CELTIC chief executive Peter Lawwell has called for Scottish society to address the “fundamental issues” which he feels are behind “vile, sustained and relentless attacks” against his club and manager Neil Lennon.
On Wednesday night, Lennon was the subject of an assault at Tynecastle and a package containing ammunition was found at Celtic Park yesterday.
Two men were later arrested in connection with an investigation into parcel bombs sent to Lennon and to two high-profile supporters of the club, Strathclyde Police said last night.
The men, aged 41 and 43, were detained yesterday morning after officers raided a number of properties in Kilwinning, Ayrshire.
Police later said they had been arrested and detained under the Explosive Substances Act (1883). The two are expected to appear in court today.
Police launched a major investigation after two bombs were sent to Lennon and one each to lawyer Paul McBride and former MSP Trish Godman. A fifth suspect package, addressed to the offices of Cairde Na H’Eireann (Friends of Ireland) in Glasgow, was also intercepted by officers last month.
Police were also called to Celtic Park yesterday after a suspect package which was believed to have contained a bullet and addressed to Lennon was found.
Yesterday a man appeared in court charged in connection with the Tynecastle incident, which took place after Gary Hooper scored the second goal in Celtic’s 3-0 SPL win.
John Wilson, 26, of Edinburgh, was charged with breach of the peace aggravated by religious prejudice and assault aggravated by religious prejudice. He made no plea and was remanded in custody.
Celtic came out fighting yesterday with Lawwell condemning the assault on Lennon. Lawwell said the Tynecastle incident “brings shame on Scottish football and again highlights the fact that Scottish society must address fundamental and serious issues which lead to outrages of this kind”.
Lawwell called for Lennon to be given the same licence as other managers to carry out their jobs.
“It is intolerable that any football club, or individual, going about their lawful business in the name of sport should be subjected to this ongoing campaign of hatred and intimidation,” he said.
“This is Scotland’s shame and it is high time Scotland addressed it.
“Since moving here a decade ago, Neil Lennon has had to endure prejudice and violence both as a player and manager, having suffered no such problems elsewhere.
“In doing so, he has displayed a strength of character and resilience which deserve respect from all who oppose the campaign of intimidation against him.
“He is a man who is proud to be the Celtic manager and is someone who simply wants to be able to carry out his role in the same way as every other football manager. Clearly, Neil will continue to receive every support and protection from Celtic FC.”
Lawwell also referred to an incident which led to seven people appearing in court charged with possessing an imitation firearm.
Lawwell said: “Apart from last night’s events, this week alone we have seen seven people arrested at our training ground following an alleged firearms incident and I can also confirm that this morning another package arrived at Celtic Park which appears to contain ammunition.

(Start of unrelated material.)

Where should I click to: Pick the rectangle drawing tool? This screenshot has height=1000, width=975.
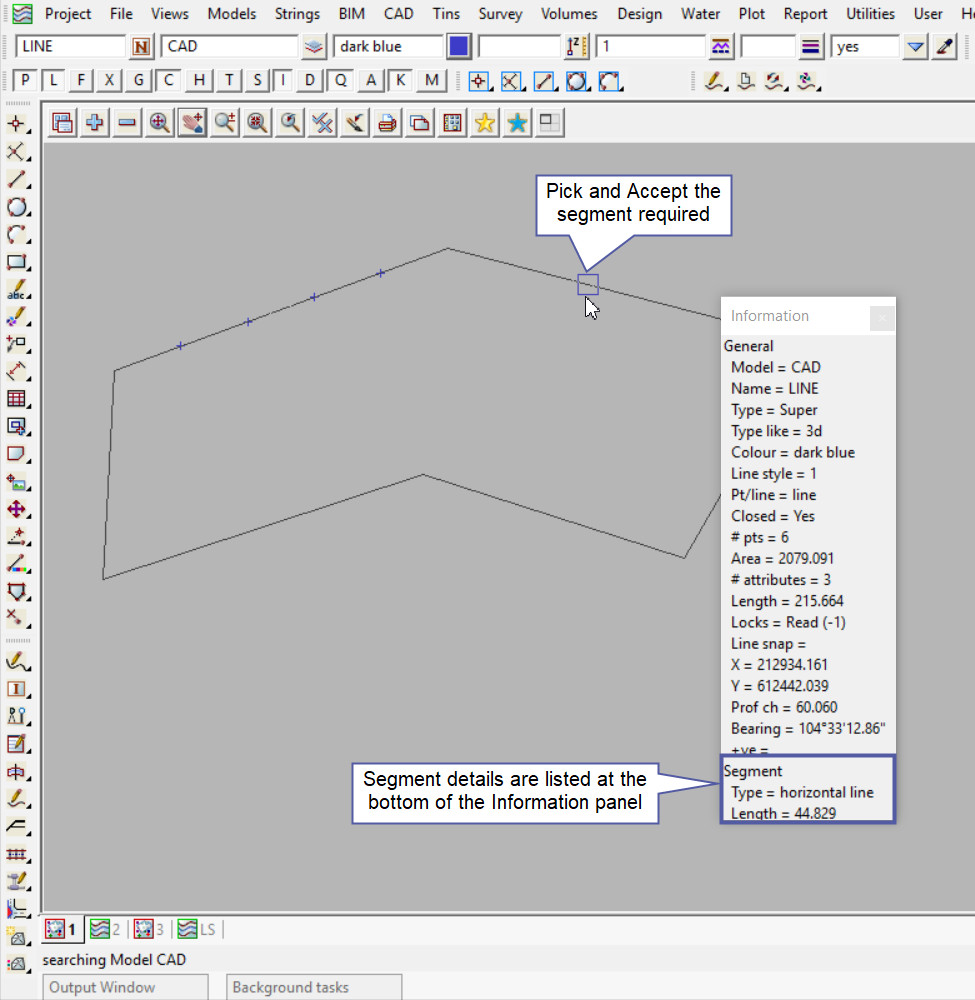16,263
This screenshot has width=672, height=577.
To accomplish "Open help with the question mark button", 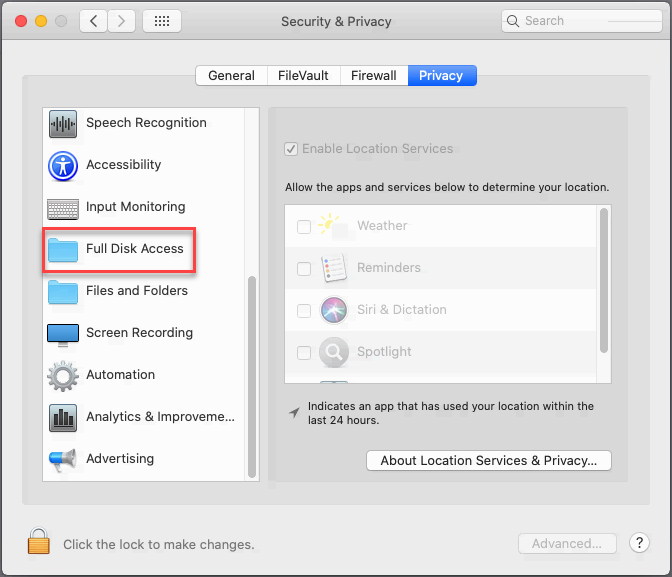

“This has been removed and taken by police for further forensic tests.
“We are the only club to be the subject of such vile, sustained and relentless attacks. All right-minded people will surely condemn these actions but, as a society, we must also address the underlying factors that lead to such behaviour.”
Lennon was said to have been “shaken’’ by events at Tynecastle. But, despite off-field concerns, Lennon was focused on his team’s success.
Two goals from Gary Hooper and a Kris Commons strike kept alive Celtic’s SPL title hopes.
Celtic now need a better result against Motherwell on Sunday than Rangers achieve against Kilmarnock.
The Celtic boss wrote on Twitter: “Don’t let what happened to me take the shine off a wonderful team performance... I don’t walk alone.”
Lennon’s agent, Martin Reilly, later insisted his client would not quit.
Reilly said: “Neil is shaken about the whole thing, but he won’t be driven out of Scotland. Neil is concentrating on trying to win the SPL and the team has a Scottish Cup final to contest. At the end of the season I will sit down with Neil and if there are things that he’s unhappy about then I will try and fix them. He won’t throw in the towel.”
However Lennon’s former team-mate Paul Hartley fears the Celtic boss will be forced to walk away. Hartley said: “You have to fear for Neil Lennon now. You have to fear what else is going to happen.
“I think it’s an utter disgrace. Neil’s been under so much pressure over the last couple of months. “I think Neil will sit down in the summer and think ‘is this worth it?”